Danilo Petrucci: “Dovi non ha bisogno del mio aiuto”

Danilo Petrucci (©Getty Images)

Quattro podi stagionali per Danilo Petrucci, l’ultimo a Motegi, dopo una gara dove sembrava potesse lottare per la sua prima vittoria in MotoGP. Ma nelle fasi finali la sua Ducati non ha retto ai colpi di Dovizioso e Marquez dovendosi accontentare del gradino più basso del podio. A Phillip Island non ci sono obiettivi ben precisi: il pilota Pramac Racing non ha nulla da perdere nè da dimostrare, la condizione psicologica migliore per far bene.

“Non sono ossessionato dalla mia prima vittoria”, ha spiegato il pilota umbro. “La vittoria verrà, ma fino ad allora non ci penserò”. Quando piove sembra esaltarsi, ma le condizioni preferite sono da asciutto. “Tutti pensano che sono forse uno dei piloti più felici quando piove la domenica, ma preferisco un fine settimana secco. A Motegi ho sofferto molto sotto il freddo. Sono molto felice di correre su una delle mie piste preferite. Cinque giorni dopo l’ultimo podio venire qui è una cosa bella. Non ho niente da perdere, non c’è nessuna particolare pressione sulle mie spalle”.
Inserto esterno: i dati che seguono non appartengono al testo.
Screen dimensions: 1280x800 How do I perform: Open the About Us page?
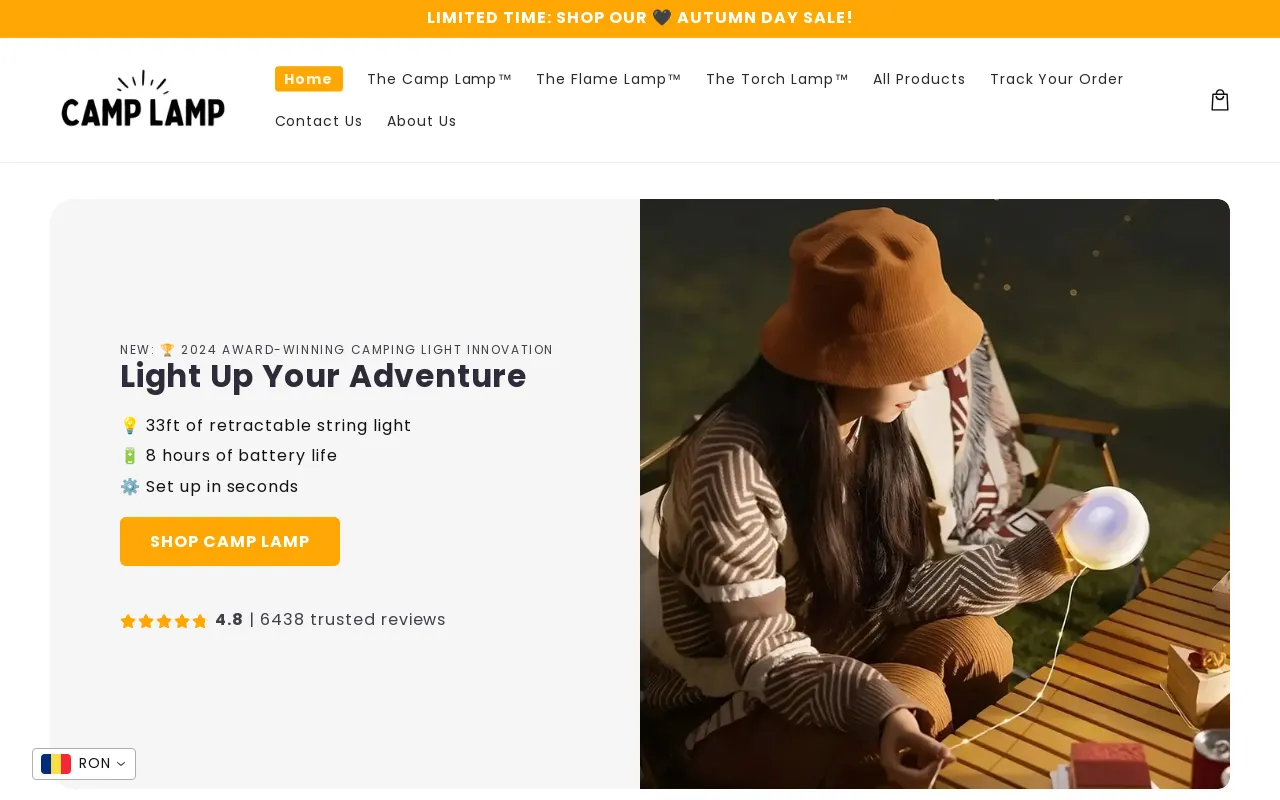coord(421,121)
Il circuito australiano non ha mai regalato grandi soddisfazioni al Petrux. “Le curve a tratti lunghe non mi aiutano molto per quanto riguarda l’usura dei pneumatici. Ma quest’anno è un po’ diverso. Posso essere veloce anche qui, ma siamo pronti per tutto. Non abbiamo paura al momento. In Giappone ho avuto il posto migliore per guardare il duello tra Andrea e Marc. Mi sono divertito molto negli ultimi sei giri. A questo punto ho deciso di rinunciare alla caccia di Marc e Dovi. Un podio era buono, potevo godermi la gara”.

A Phillip Island sarà disposto a dare una mano a Dovizioso se necessario? “Non credo che Dovi ha davvero bisogno del mio aiuto – ha sottolineato Danilo Petrucci -. Al 99 per cento è più veloce di me, non abbiamo ordini dal team. Penso che Dovi possa farlo da solo. È molto veloce. Ma naturalmente non voglio fare sciocchezze quando si tratta di lui. Questo vale per tutti i driver”.